[Problem to solve] Everything in the data below is left aside except the lines from the one containing "Jednostrani raskid Ugovora (94, 1356)" through the one containing "Hình ảnh (335, 433)"; repeat those exactly.

[Data supplied]
..............................

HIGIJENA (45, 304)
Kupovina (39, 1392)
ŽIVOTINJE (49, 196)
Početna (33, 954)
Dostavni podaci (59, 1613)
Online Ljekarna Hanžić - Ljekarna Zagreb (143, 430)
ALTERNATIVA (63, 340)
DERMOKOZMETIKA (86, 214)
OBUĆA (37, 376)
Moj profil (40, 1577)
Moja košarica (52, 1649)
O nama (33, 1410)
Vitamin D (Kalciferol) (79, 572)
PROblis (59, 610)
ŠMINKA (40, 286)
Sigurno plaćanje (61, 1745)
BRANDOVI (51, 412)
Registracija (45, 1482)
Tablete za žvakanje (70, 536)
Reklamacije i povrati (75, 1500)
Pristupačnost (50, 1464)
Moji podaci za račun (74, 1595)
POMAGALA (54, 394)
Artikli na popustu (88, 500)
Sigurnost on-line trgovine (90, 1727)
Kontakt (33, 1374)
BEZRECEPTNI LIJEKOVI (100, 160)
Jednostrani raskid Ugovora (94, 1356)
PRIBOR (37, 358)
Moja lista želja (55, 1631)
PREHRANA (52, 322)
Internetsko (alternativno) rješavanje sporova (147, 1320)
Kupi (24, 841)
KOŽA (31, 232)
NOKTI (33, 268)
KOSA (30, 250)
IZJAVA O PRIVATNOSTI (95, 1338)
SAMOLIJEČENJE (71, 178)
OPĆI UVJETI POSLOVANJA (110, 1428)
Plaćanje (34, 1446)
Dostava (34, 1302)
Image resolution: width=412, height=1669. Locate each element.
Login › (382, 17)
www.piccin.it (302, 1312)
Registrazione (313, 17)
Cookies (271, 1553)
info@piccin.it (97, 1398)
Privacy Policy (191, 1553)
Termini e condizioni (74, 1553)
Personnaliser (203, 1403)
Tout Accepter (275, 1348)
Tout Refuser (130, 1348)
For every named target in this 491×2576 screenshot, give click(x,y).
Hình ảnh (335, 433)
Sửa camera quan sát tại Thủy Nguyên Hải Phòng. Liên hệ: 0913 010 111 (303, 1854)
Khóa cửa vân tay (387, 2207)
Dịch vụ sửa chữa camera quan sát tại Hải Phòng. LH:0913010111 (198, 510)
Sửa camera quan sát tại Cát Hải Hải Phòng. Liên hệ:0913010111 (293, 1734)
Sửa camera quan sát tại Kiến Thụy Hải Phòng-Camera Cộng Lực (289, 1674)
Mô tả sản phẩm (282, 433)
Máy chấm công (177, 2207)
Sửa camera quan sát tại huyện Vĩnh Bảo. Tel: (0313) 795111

..............................

[Answer to the exercise]
Jednostrani raskid Ugovora (94, 1356)
PRIBOR (37, 358)
Moja lista želja (55, 1631)
PREHRANA (52, 322)
Internetsko (alternativno) rješavanje sporova (147, 1320)
Kupi (24, 841)
KOŽA (31, 232)
NOKTI (33, 268)
KOSA (30, 250)
IZJAVA O PRIVATNOSTI (95, 1338)
SAMOLIJEČENJE (71, 178)
OPĆI UVJETI POSLOVANJA (110, 1428)
Plaćanje (34, 1446)
Dostava (34, 1302)
Image resolution: width=412, height=1669. Locate each element.
Login › (382, 17)
www.piccin.it (302, 1312)
Registrazione (313, 17)
Cookies (271, 1553)
info@piccin.it (97, 1398)
Privacy Policy (191, 1553)
Termini e condizioni (74, 1553)
Personnaliser (203, 1403)
Tout Accepter (275, 1348)
Tout Refuser (130, 1348)
For every named target in this 491×2576 screenshot, give click(x,y).
Hình ảnh (335, 433)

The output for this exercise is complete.